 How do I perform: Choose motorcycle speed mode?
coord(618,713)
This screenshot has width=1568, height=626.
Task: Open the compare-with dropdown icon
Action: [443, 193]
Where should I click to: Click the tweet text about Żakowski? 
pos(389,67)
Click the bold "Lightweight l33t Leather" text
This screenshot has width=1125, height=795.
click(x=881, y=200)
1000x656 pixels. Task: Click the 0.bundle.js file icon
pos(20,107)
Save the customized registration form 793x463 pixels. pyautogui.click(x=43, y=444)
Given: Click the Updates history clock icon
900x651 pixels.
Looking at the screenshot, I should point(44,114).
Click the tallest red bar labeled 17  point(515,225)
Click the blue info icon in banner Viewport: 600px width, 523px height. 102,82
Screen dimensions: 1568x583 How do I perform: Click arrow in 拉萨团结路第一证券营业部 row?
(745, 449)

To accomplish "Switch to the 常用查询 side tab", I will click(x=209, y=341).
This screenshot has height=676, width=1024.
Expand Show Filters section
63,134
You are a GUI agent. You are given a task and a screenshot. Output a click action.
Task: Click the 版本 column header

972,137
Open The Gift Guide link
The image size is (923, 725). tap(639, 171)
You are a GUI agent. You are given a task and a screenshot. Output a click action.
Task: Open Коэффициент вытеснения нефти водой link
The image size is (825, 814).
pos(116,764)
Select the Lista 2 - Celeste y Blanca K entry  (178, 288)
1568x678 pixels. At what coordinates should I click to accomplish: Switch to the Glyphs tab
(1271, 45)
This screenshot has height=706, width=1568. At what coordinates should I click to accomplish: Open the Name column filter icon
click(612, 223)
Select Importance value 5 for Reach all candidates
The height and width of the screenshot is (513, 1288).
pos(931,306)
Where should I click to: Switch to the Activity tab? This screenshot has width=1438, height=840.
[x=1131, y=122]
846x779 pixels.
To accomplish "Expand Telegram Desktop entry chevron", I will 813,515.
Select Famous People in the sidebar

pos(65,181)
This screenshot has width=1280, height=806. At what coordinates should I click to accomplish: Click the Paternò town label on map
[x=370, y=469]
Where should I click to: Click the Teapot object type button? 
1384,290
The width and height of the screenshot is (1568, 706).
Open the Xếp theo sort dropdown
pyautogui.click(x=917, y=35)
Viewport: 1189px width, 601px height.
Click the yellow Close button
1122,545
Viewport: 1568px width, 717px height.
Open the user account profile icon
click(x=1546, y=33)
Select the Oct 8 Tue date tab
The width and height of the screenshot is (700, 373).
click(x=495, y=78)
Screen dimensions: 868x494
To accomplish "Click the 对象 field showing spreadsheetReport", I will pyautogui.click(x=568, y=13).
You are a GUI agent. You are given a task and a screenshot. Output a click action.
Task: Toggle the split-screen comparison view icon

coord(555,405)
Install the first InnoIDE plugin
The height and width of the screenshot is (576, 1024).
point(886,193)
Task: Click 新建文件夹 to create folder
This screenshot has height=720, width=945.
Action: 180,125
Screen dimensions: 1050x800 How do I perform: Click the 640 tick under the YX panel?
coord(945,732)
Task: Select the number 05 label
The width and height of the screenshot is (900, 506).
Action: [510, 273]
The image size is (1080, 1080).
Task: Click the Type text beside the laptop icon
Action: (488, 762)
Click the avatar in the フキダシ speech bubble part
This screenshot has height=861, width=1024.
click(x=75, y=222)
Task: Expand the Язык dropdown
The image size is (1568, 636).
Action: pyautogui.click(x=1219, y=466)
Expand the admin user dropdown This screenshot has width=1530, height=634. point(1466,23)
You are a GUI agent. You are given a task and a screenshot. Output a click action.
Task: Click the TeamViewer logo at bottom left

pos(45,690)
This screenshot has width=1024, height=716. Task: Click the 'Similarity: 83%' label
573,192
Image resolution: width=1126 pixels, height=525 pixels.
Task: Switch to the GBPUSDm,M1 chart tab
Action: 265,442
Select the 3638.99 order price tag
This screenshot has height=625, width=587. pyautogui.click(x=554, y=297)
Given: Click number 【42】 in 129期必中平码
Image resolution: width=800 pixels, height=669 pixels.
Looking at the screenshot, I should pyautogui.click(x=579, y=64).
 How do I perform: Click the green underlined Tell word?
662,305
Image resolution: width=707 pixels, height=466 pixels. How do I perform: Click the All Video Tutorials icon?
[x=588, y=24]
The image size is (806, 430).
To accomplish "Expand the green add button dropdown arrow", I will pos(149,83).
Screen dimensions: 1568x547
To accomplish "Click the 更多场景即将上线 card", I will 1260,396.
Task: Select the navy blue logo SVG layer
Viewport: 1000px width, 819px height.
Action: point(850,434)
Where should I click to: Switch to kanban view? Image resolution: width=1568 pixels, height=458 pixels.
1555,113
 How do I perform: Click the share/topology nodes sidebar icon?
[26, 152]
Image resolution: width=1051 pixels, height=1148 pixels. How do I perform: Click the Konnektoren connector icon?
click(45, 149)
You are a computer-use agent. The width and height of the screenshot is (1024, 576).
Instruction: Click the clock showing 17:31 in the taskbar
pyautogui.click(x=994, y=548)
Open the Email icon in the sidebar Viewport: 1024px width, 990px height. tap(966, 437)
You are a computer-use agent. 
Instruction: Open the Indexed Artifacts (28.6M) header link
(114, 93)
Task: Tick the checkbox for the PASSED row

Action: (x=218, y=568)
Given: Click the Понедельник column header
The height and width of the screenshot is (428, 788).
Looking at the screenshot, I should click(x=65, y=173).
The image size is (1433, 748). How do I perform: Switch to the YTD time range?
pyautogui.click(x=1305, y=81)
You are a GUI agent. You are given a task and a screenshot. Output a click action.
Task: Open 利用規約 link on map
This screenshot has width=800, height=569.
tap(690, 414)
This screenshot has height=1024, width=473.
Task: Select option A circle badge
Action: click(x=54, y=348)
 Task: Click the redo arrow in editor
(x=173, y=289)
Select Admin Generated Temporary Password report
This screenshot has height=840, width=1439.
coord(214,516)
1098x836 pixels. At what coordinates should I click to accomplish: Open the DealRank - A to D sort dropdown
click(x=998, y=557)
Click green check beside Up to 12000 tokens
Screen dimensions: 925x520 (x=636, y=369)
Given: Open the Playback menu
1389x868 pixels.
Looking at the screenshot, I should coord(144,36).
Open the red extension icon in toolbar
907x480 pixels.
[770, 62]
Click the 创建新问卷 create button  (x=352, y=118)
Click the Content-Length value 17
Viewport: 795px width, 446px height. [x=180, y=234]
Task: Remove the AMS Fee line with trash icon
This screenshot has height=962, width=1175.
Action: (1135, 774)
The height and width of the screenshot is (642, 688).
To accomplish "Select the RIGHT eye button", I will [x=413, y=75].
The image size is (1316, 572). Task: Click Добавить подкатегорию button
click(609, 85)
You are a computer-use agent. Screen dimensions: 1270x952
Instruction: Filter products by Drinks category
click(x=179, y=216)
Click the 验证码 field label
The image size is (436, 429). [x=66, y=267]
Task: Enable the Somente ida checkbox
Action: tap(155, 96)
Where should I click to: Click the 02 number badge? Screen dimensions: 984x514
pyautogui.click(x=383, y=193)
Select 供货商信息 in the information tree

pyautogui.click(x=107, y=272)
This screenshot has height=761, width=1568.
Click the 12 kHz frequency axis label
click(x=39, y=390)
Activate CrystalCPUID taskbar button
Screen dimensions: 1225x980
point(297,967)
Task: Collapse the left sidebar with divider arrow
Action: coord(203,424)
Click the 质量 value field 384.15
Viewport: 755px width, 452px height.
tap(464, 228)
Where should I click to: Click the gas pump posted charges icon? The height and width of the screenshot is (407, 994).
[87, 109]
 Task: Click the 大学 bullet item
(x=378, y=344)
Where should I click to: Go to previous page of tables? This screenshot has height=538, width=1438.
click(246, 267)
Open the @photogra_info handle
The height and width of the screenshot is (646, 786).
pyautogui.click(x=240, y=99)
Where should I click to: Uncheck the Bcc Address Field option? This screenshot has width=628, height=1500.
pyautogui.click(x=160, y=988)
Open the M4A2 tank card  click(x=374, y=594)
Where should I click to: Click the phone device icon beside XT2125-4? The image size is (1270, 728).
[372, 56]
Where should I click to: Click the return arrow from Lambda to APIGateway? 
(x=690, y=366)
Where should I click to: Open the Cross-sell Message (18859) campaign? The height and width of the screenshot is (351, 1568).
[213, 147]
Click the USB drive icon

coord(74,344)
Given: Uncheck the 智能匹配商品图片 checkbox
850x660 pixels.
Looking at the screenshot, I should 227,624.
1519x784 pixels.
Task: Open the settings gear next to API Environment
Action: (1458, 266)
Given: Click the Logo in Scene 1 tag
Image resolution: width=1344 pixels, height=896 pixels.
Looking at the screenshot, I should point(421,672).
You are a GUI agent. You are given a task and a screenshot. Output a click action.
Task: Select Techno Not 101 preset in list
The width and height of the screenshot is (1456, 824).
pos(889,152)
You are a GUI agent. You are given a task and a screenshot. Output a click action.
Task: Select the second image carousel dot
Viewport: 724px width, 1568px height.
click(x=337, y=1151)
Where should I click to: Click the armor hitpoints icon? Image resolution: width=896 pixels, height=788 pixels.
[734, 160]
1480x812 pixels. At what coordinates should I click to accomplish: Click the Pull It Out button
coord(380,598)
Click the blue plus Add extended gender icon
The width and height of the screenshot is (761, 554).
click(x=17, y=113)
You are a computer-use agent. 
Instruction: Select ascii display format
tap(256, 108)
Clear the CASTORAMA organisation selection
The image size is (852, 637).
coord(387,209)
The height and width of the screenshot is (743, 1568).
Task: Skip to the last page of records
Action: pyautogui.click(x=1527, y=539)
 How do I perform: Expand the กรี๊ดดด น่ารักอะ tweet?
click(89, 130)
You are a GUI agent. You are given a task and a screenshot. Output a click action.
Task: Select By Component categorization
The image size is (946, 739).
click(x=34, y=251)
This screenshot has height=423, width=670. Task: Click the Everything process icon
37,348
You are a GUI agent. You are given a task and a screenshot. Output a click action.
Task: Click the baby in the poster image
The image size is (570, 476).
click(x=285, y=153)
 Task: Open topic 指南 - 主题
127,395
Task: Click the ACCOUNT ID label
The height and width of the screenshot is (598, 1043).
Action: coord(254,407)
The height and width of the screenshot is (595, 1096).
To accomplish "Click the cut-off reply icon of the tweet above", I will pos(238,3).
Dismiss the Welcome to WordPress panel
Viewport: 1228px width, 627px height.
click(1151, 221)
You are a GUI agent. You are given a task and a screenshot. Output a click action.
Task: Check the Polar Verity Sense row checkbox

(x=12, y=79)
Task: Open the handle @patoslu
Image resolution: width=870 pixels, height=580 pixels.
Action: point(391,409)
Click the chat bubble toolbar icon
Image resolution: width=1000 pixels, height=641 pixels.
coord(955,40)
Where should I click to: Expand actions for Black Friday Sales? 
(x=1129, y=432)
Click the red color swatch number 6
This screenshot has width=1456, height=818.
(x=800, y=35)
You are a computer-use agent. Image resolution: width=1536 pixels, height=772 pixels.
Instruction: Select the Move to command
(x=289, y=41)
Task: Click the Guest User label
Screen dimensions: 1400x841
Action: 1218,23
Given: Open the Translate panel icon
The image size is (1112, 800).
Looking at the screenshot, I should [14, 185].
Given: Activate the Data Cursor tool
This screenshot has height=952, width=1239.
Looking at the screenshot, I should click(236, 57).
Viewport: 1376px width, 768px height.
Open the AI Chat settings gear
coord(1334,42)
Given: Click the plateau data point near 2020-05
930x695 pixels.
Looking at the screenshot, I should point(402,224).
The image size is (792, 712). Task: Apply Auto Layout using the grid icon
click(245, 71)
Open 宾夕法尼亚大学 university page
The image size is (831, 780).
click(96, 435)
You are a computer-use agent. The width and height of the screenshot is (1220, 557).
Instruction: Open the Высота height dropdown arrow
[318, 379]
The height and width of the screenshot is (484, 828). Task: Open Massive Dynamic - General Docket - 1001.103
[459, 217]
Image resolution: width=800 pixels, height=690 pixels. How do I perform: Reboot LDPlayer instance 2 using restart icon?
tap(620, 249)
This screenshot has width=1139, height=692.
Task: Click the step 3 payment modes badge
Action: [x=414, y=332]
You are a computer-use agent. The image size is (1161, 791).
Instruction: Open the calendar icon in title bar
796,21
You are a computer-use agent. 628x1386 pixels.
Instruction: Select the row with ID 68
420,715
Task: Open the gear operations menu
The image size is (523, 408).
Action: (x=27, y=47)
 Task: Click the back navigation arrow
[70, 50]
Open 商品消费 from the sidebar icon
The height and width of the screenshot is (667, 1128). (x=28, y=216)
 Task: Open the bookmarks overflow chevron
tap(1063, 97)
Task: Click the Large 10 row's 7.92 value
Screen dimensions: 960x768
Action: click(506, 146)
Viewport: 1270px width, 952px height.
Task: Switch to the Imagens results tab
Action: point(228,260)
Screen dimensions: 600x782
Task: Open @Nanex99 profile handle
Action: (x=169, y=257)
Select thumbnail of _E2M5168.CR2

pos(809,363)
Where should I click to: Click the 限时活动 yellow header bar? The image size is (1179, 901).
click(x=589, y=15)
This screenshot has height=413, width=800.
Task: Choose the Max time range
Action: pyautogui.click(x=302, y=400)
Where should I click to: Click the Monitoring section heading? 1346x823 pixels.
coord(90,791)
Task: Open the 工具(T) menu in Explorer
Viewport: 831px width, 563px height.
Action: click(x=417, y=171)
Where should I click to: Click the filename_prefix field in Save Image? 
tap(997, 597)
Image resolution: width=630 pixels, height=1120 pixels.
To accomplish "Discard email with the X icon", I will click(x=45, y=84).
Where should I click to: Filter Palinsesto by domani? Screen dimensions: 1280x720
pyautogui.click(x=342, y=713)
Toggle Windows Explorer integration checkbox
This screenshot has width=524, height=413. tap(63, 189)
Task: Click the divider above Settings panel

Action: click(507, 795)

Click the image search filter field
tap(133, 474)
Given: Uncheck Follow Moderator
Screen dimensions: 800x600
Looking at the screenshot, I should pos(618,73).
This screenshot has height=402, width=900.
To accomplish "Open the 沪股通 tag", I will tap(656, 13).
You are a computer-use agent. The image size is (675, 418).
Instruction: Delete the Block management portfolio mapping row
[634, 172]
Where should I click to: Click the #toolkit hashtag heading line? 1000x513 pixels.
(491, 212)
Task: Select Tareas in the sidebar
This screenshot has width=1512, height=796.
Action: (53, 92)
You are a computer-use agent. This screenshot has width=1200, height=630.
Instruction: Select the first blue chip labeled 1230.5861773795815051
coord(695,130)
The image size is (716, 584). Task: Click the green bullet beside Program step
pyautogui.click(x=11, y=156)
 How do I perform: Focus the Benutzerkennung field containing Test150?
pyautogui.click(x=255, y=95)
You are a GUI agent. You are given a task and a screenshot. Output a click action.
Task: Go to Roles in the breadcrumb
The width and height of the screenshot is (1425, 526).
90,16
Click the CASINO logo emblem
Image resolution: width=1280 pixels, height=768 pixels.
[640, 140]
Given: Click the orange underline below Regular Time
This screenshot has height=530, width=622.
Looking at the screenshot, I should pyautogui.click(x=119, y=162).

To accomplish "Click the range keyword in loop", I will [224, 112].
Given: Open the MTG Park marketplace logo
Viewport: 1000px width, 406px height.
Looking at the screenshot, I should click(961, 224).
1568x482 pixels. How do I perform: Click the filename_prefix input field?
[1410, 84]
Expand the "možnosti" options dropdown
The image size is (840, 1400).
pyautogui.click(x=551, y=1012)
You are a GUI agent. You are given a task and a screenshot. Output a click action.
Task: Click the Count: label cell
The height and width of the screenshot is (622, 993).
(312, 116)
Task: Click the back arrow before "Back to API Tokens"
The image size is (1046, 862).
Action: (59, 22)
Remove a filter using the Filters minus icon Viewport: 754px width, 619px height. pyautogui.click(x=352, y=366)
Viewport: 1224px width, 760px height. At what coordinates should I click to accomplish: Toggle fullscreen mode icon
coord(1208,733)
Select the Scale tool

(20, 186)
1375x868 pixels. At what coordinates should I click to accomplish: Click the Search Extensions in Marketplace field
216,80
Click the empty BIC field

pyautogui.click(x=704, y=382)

▶ _EXERCISE DETAILS_
Extract, from the material above, each line holding the word "menu".

▶ _SOLUTION TO THE PROBLEM_
Given: Open the Playback menu
Task: Open the gear operations menu
Task: Open the 工具(T) menu in Explorer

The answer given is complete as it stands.